Potency comparisons between ENFLURANE and FORANE depend on the specific clinical indication. These are both Inhalational Anesthetic agents and are not directly interchangeable by dose. A physician or clinical pharmacist should guide any therapeutic switching decisions.
The standard adult dose of ENFLURANE is: Induction: 0.5-4.5% inspired concentration; Maintenance: 0.5-3% inspired concentration with oxygen/nitrous oxide; via inhalation.. The standard adult dose of FORANE is: Induction: 0.5-3% inspired; Maintenance: 0.5-2% inspired.. Dosing should always be individualized based on indication, renal and hepatic function, age, and other patient factors.

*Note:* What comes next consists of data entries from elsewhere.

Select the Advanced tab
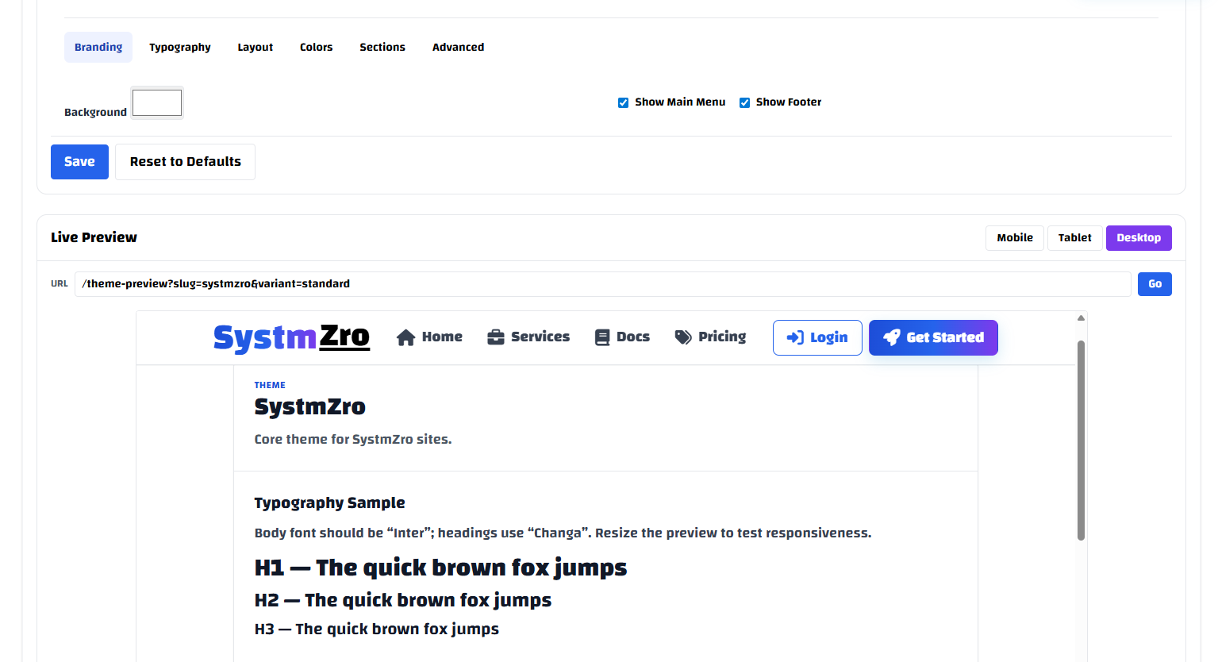Image resolution: width=1218 pixels, height=662 pixels. [x=458, y=48]
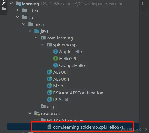
Task: Select the AESUtils class
Action: [61, 79]
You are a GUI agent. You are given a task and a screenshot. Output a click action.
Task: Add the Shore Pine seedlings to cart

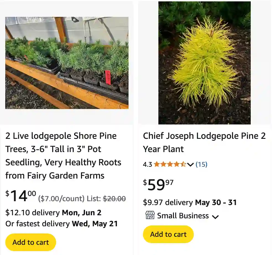point(30,242)
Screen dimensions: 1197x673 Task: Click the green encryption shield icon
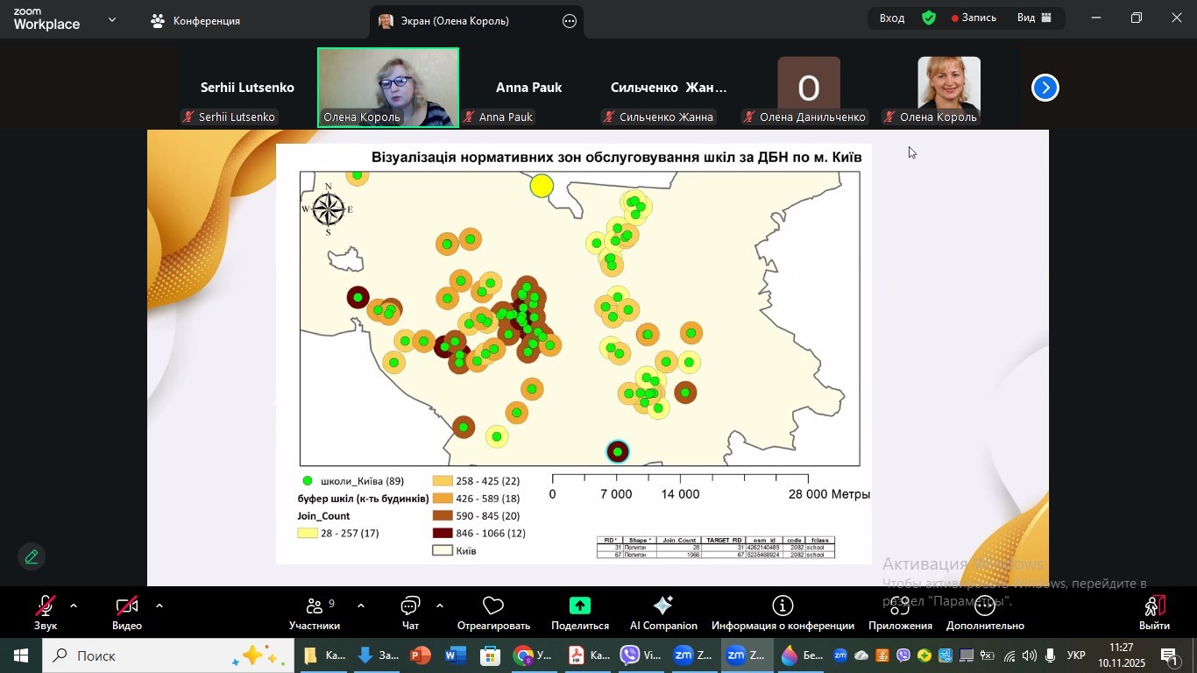(929, 18)
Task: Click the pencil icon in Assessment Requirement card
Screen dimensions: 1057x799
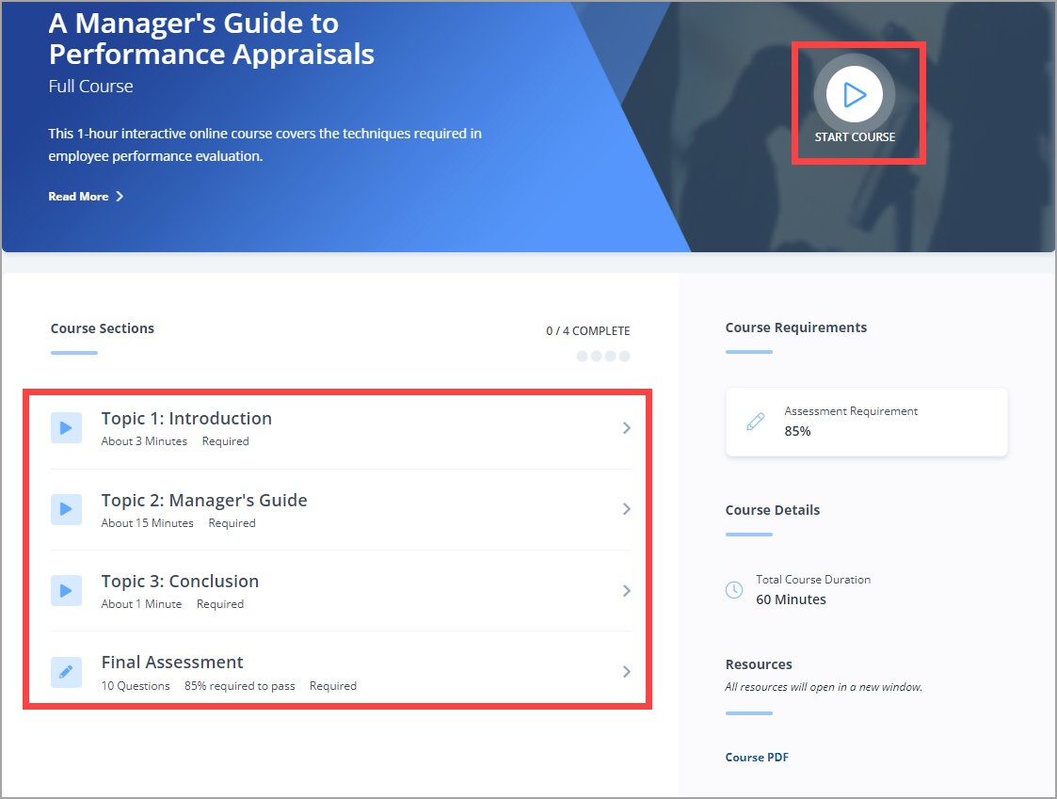Action: [x=755, y=422]

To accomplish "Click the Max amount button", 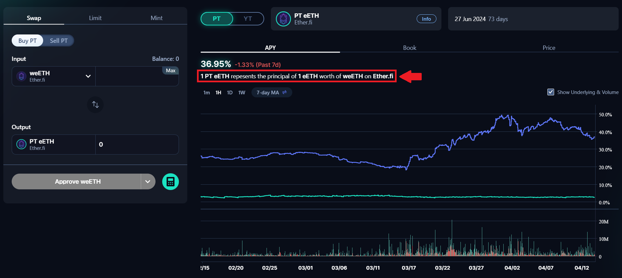I will [171, 71].
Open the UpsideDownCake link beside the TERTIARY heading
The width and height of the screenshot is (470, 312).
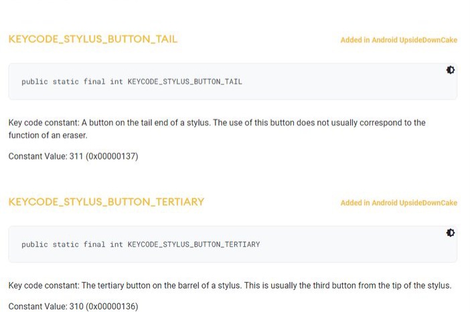coord(398,202)
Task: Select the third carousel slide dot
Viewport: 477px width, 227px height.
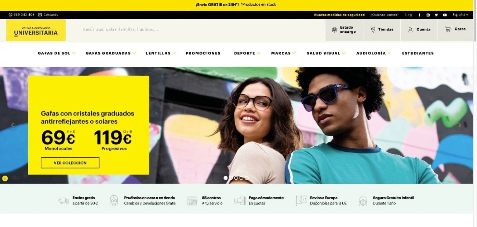Action: (236, 178)
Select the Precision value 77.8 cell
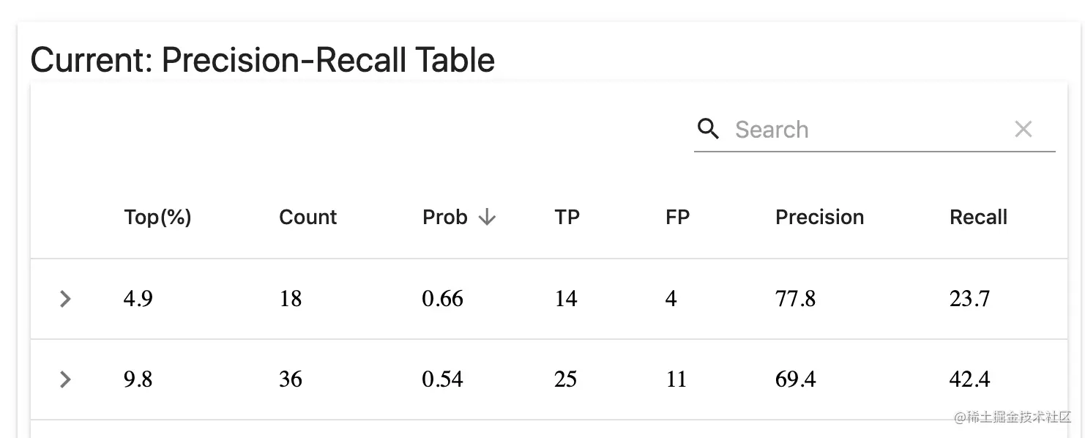Image resolution: width=1085 pixels, height=438 pixels. coord(795,299)
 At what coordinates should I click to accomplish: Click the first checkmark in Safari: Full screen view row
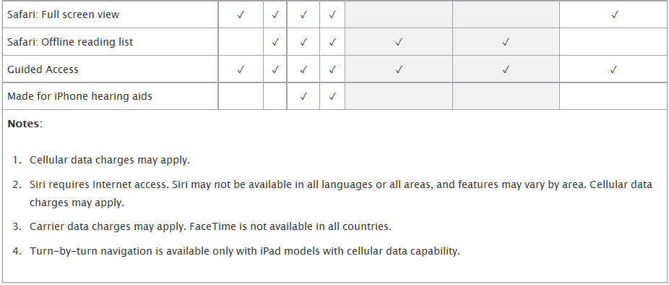(x=241, y=14)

No direct drug-drug interaction has been formally documented between ENFLURANE and FORANE in current clinical databases. However, individual patient risk factors including other medications, organ function, and comorbidities should always be evaluated by a qualified healthcare provider.
The maternal-fetal safety profiles differ. ENFLURANE is classified as Category C. Enflurane is not recommended during the first and second trimesters due to potential teratogenicity based on animal studies showing fetal malformations. During the third trimester,. FORANE is classified as Category C. FORANE (isoflurane) is classified as FDA Category C. In first trimester, animal studies show fetal malformations at high doses; human data insufficient. Second and third trimesters. Always consult a maternal-fetal medicine specialist before taking either drug during pregnancy or lactation.